Restoring wildlife in Britain

The European Wilderness Society welcomes the new charity, Rewilding Britain, which seeks the mass restoration of Britain’s wildlife. The new organisation has just launched its website. Rewilding Britain aims to allow native forests to grow once more on the hills, let rivers run wild, help parts of the sea recover from industrial fishing and bring back missing species such as wild boar, lynx, pelicans and other species.

Rewilding Britain

Set up as an independent charity, it has spent the last two years raising funds and gathering different viewpoints from a cross-section of individuals and organisations.

Rewilding Britain seeks to restore species that used to live here but have since become extinct or very rare. These include beavers, wild boar, cranes, pelicans, sturgeon, bluefin tuna, lynx and eventually wolves, grey whales, humpbacks and sperm whales.

Studies around the world demonstrate that reintroducing key species, which previously existed naturally as part of the food chain, can bring significant advantages in terms of encouraging biodiversity. It can be both a way of naturally managing excessive numbers of another species that are damaging ecosystems as well as stimulating more diverse patterns of wildlife and flora.

Rewilding Britain hopes to establish at least three core areas of rewilded land by 2030, which means, in each case, 100,000 hectares or more.

An important part of our work will be to inspire and inform, and build a wider movement for rewilding. Rewilding projects on the ground will be locally owned and locally run. Our new website features a selection of fantastic rewilding projects that are already up and running across Britain and beyond.

We hope we can gather a groundswell of support.

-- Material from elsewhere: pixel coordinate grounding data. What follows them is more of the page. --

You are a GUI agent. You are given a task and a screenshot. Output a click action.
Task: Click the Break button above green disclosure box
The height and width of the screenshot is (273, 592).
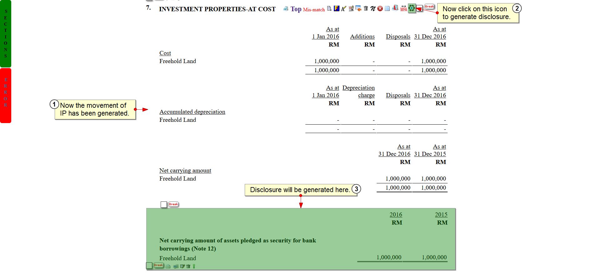pos(173,204)
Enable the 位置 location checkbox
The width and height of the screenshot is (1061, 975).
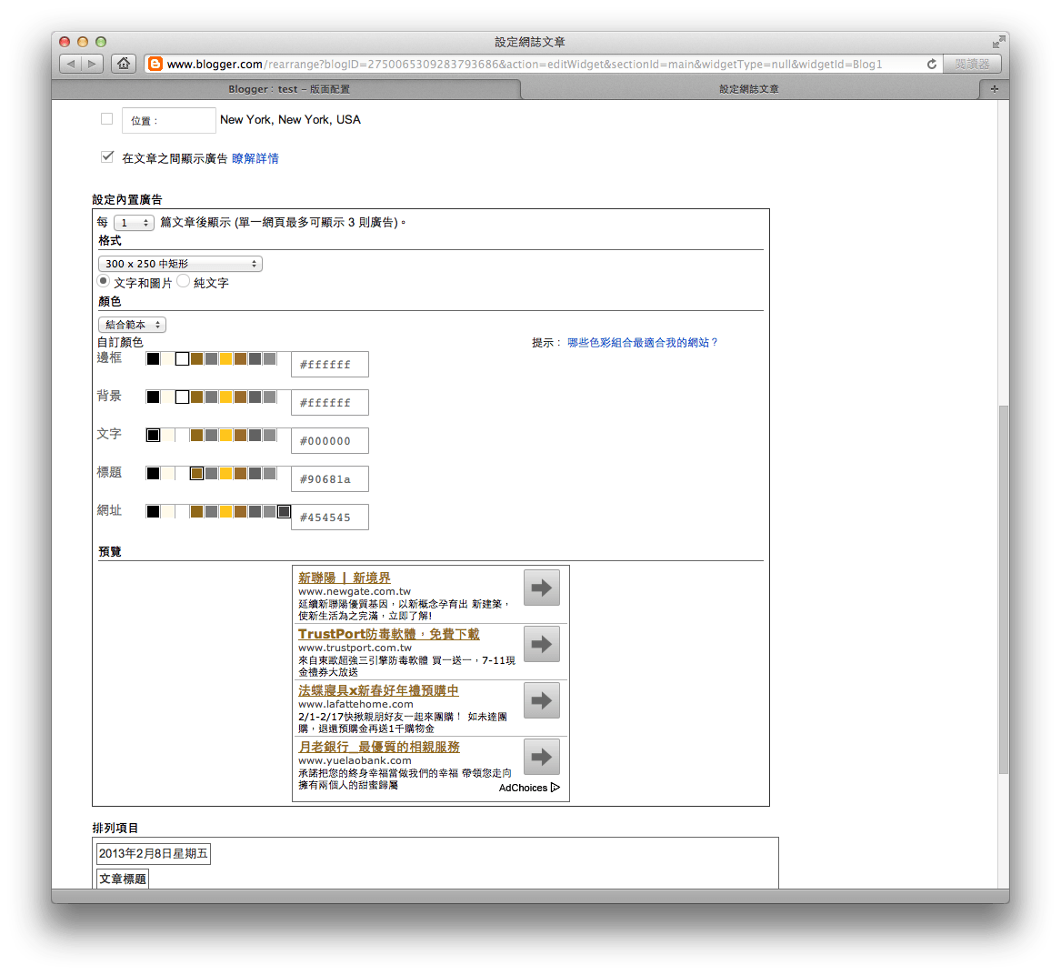coord(106,118)
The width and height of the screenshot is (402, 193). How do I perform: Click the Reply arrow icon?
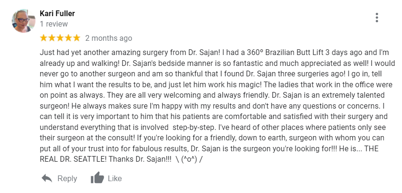tap(47, 178)
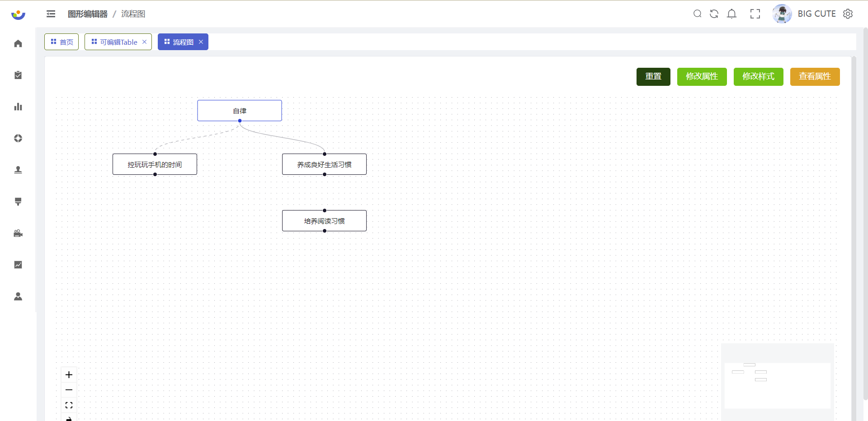Image resolution: width=868 pixels, height=421 pixels.
Task: Open the bar chart sidebar icon
Action: (x=18, y=107)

We want to amplify the message that some pioneers have been putting out, defuse urban myths and attract new support. Rewilding is really for everyone who cares about our future. Our ecosystems need us.

Rebecca Wrigley
Programme manager

Rewilding Britain was inspired by the success of George Monbiot’s book Feral: rewilding the land, sea and human life. This tapped into a hitherto-unnoticed public desire for change. Subsequent excitement about the prospects of returning beaver and lynx reinforced the belief that many people would like Britain to become a wilder place.

George Monbiot will be a key supporter of the organisation. He said: “The overwhelmingly positive response to Feral was quite unexpected. It seems the book put into words what many people were thinking and longing for. I am thrilled that it has led to the formation of Rewilding Britain.”

“The changes we’re calling for would be considered unexceptional almost anywhere else in Europe, where in many countries populations of beavers, boar, lynx and wolves are already recovering rapidly. So far the public appetite for change here has had few outlets. We want to change that, and to restore the living world and our relationship with it.”